> **Page excerpt**:
Sunoji suno, Sunoji suno
Hear the epic story of Rama and Sita
Rama, Baratha, Lakshmana and Shatrugana
Were the sons of Kausalya, Kaikeyi and Sumitra
The three wives of Ayodhya’s King Dasaratha
Heroic Rama was valour personified
Brave and gallant even as a child
He went and battled in the forests wild
With Sage Viswamitra and killed demons vile
King Janaka’s beloved daughter Seeta
The darling beautiful princess of Mithila
Had to choose a husband by a Swayamvara
So Rama was brought there by Sage Viswamitra
Rama bent and broke the bow of Lord Siva
Defeating many a valiant Raja
And won the hand of beautiful Seeta
And brought her back as Princess of Ayodhya
Rama was named heir apparent
To the throne of Ayodhya by Dasaratha, his parent
But, Kaikeyi demanded two boons from the old King
Her son Baratha was to be made Ayodhya’s King
Rama was banished to the forests for years fourteen
His father died of a broken heart grieving
Seeta, brother Lakshmana did Rama accompany
And Baratha, ruled Ayodhya as a Regent temporary
Panchavati was a forest so delightful
Rama, Lakshmana lived an exiled life peaceful
Until Ravana, the invincible Rakshasa, Lankan King
Cast his eyes and kidnapped Seeta with cunning
Sorrowful Rama searched the jungle and valley
Helped by the monkey army of Sugreeva and Vali
Valiant Hanuman crossed with a leap the sea
To discover in the Lankan Ashokavana, Seeta in misery
A bridge was built across the ocean
The armies clashed, Kumbakarna was woken
Ravana lost all his sons, kith and kin
Rama killed Ravana and rescued Seeta from her prison
They flew back to Ayodhya on the Pushpak Vimanam
Greeted with oil lamps and joy by all citizens
Thus came to an end Lord Vishnu’s avataram
The sixth, as Rama, Maryada Purushottam
This was a poem that I wrote some years ago for children to perform. It gives the story of the great Indian epic Ramayana in brief.
The story of Ramayana was first versified by Sage Valmiki and recited by the twin sons of Seeta who was estranged and abandoned by her husband King Rama of Ayodhya. This story of Rama, Seeta and the ten-headed demon King of Lanka, Ravana has impacted Indian thought, culture, traditions, societal values, religious customs and practices. It has been written, re-written, reinterpreted and tweaked over the centuries by writers, poets, dramatists, performing artists and storytellers. There are over 350 official Ramayana’s apart from hundreds of folk tales.
The sacred Ramayana is full of lessons for leading a Dharmic life. The Ramayana embodies various values that are important for a human being. In the characters and situations of the Ramayana, both the great epic writers, Valmiki and Kamban have illustrated the human predicament and how it can be resolved. Right and wrong are featured in this epic through various characters, situations and predicaments.
I am going to talk about some situations in the epic when the fine line between right and wrong is blurred and open to subjective interpretations.

> **What is being asked**:
Answer these questions using the Ramayana page:
1. Who ruled Ayodhya as a temporary Regent?
2. Who kidnapped Seeta?
3. How many official Ramayanas are there?
Rely only on the Ramayana page above.

(Dataset excerpt)
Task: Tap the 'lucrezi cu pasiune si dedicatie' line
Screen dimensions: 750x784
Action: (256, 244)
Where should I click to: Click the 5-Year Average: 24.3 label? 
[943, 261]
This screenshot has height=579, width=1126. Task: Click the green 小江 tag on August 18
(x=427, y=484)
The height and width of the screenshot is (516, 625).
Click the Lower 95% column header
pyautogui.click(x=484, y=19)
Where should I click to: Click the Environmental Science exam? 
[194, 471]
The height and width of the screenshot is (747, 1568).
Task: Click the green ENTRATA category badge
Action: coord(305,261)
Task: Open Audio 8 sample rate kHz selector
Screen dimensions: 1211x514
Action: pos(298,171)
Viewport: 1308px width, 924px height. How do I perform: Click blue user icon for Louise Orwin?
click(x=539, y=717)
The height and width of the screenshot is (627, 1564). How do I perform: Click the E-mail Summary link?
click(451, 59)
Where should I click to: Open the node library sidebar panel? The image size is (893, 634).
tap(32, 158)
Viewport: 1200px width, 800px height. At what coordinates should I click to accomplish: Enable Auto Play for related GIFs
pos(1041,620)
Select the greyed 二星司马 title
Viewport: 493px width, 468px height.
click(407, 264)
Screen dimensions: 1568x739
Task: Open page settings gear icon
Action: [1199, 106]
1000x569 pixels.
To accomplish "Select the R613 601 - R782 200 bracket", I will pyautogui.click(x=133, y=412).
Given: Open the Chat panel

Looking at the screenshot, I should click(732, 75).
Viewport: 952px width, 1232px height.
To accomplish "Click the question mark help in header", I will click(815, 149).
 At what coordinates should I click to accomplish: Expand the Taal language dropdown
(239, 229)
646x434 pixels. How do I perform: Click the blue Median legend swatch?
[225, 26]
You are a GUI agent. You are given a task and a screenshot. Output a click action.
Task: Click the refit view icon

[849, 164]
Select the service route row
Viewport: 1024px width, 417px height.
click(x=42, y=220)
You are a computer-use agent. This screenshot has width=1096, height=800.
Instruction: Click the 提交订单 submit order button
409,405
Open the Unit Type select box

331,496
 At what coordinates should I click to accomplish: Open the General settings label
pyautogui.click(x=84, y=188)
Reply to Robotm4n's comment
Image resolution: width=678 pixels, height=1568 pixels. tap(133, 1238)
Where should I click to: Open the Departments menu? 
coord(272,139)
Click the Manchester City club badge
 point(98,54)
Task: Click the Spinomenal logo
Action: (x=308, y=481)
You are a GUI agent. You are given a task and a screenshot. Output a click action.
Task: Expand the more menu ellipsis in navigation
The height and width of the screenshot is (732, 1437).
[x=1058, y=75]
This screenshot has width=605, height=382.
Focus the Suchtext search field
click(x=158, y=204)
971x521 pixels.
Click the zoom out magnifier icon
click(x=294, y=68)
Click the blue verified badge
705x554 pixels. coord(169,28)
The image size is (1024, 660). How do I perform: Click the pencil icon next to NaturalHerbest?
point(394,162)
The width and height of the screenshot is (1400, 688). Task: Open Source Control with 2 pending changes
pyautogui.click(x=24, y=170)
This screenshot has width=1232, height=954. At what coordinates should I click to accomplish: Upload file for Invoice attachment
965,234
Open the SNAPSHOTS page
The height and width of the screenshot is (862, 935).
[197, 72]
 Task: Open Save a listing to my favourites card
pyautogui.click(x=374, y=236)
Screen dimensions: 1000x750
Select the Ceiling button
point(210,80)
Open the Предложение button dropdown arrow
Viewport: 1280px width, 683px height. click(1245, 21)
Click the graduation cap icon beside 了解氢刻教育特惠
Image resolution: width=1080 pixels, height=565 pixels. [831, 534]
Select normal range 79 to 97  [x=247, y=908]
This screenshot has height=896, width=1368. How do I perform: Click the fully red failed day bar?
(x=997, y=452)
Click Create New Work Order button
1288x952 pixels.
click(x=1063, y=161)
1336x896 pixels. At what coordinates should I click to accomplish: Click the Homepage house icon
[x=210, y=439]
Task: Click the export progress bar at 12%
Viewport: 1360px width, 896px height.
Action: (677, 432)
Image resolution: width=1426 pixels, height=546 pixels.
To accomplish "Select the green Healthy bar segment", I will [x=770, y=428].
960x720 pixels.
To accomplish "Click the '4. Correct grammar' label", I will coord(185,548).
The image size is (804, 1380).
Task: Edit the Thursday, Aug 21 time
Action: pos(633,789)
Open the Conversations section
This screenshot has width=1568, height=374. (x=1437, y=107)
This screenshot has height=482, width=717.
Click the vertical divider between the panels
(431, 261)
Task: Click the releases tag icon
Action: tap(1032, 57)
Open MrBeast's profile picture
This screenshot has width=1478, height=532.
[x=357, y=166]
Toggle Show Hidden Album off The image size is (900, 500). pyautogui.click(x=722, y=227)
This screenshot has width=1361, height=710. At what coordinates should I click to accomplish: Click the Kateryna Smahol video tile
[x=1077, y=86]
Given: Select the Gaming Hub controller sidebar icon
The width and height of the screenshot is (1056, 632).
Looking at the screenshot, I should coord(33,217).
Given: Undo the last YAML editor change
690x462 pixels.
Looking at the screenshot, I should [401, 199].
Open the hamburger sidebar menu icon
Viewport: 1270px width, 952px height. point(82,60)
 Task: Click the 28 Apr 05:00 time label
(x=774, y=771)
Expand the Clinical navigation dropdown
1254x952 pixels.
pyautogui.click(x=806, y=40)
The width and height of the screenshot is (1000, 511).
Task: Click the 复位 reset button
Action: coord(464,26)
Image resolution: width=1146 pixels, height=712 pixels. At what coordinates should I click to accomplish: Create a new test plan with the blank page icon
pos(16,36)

> **Solution**:
1. Baratha
2. Ravana, the Lankan King
3. Over 350